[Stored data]
☆ ☆ ☆ ☆ ☆ ☆ ☆

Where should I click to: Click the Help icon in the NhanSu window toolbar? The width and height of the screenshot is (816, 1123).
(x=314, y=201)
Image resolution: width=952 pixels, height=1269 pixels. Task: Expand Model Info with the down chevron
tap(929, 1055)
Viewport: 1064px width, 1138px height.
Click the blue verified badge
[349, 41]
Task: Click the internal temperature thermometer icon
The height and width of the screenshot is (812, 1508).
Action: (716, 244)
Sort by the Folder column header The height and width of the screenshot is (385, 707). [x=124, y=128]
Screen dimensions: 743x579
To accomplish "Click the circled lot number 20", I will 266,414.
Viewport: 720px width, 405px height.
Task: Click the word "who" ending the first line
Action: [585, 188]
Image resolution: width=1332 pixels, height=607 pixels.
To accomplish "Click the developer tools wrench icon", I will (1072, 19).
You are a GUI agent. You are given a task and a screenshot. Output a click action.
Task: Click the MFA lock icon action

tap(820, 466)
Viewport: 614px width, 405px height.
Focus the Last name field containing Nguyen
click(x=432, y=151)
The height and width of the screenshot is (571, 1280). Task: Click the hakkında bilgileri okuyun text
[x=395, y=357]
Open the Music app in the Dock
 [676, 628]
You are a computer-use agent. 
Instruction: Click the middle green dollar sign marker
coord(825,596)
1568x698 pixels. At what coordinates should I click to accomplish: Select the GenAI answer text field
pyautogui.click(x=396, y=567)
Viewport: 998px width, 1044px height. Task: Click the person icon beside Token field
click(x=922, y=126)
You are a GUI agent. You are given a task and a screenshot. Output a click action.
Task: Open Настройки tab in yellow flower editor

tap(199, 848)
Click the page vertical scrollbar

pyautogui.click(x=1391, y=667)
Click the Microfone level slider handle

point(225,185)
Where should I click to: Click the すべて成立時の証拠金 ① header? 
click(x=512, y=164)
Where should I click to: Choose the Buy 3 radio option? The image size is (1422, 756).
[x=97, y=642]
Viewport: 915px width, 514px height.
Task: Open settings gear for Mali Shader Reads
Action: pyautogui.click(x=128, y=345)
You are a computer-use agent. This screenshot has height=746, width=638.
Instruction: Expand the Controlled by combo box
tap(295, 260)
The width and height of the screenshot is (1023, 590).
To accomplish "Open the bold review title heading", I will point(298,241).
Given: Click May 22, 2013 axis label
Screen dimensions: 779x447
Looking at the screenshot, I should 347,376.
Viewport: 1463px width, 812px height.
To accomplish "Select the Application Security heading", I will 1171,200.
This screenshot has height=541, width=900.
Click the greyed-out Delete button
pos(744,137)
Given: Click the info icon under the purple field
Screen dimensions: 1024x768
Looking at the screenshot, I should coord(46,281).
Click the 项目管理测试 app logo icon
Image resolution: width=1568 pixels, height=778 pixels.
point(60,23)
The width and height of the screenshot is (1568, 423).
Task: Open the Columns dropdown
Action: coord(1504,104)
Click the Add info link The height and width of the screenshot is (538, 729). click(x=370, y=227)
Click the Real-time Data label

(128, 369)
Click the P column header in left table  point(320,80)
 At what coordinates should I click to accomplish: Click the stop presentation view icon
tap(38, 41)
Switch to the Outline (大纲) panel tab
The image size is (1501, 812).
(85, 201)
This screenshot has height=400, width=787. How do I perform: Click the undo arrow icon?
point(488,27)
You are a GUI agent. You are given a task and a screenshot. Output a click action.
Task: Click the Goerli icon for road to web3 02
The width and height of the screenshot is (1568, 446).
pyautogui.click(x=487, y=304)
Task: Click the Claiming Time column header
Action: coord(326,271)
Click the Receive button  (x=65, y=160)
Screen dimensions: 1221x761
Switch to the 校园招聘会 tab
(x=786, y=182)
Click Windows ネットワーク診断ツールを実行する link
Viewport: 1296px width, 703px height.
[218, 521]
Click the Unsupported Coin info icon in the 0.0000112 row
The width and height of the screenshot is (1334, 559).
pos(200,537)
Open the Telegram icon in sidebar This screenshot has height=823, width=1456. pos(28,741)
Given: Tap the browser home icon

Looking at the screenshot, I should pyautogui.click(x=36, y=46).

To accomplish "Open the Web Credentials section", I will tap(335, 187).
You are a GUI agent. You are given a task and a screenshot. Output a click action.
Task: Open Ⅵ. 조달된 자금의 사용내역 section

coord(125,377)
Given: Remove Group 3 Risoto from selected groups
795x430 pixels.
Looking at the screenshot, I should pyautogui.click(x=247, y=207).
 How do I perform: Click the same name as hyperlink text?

☆ ☆ ☆ ☆ ☆ ☆ ☆

* _WORK ITEM_
Above are the records; copy exactly the lines from the line with "The width and height of the screenshot is (1568, 446)." through the line with "Screen dimensions: 1221x761", both included.

* _EXERCISE OUTPUT_
The width and height of the screenshot is (1568, 446).
pyautogui.click(x=487, y=304)
Task: Click the Claiming Time column header
Action: coord(326,271)
Click the Receive button  (x=65, y=160)
Screen dimensions: 1221x761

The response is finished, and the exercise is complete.